Nora was photographed in widow’s weeds for Gente. The title of the article — in which Dr Dupuy’s hand was evident — was borrowed from Quevedo: ‘Love Constant Beyond Death’. Through her lawyers, Nora declared her intention to seek control and use of her husband’s lands until he should return from space. After speedy proceedings, the courts ruled in her favour declaring the case ‘Another close encounter of the third kind’.
Spielberg’s film of the same title was causing a furore in cinemas at the time. Spielberg’s aliens communicated by means of musical notes and — unlike those at Encrucijada or the Valle de la Luna — did not abduct objects or people. But whatever the form and the language of the alien visitors, in Argentina their existence was accepted as an article of faith. On the cover of the Dimensión Desconocida, the actor Fabio Zerpa formulated a question which the priest echoed in his Sunday sermon: ‘Are we so vain as to believe we are the only children of God in the universe?’

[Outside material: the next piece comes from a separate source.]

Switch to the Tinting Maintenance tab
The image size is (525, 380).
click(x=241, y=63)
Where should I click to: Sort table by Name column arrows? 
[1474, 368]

The affair between Emilia’s father and Balmaceda had been going on for about a year at the time Bonavena was murdered. The World Cup was coming up and women — with the exception of models and strippers — completely disappeared from the news. La Balmaceda was inconsolable at being suddenly eclipsed by virtue of being a widow and because of her lack of interest in the military junta. Her last novel had been published in 1974 and she was not writing another. Early in June, shortly before the start of the World Cup, she made another bid for fame, publishing an article in the Somos offering to ‘motivate’ — this was the word she used — the Argentinian players in the changing rooms and the gyms where they trained. The article, entitled ‘Country Comes First’ made her a laughing stock. Emilia’s father felt so humiliated by his lover’s blunder that he stopped taking her calls. Balmaceda wasted little time in replacing him with a tennis champion, posing with him next to his tennis trophies for the press, and later with a ship’s captain who eventually ended up with the land that had belonged to the husband now lost in space.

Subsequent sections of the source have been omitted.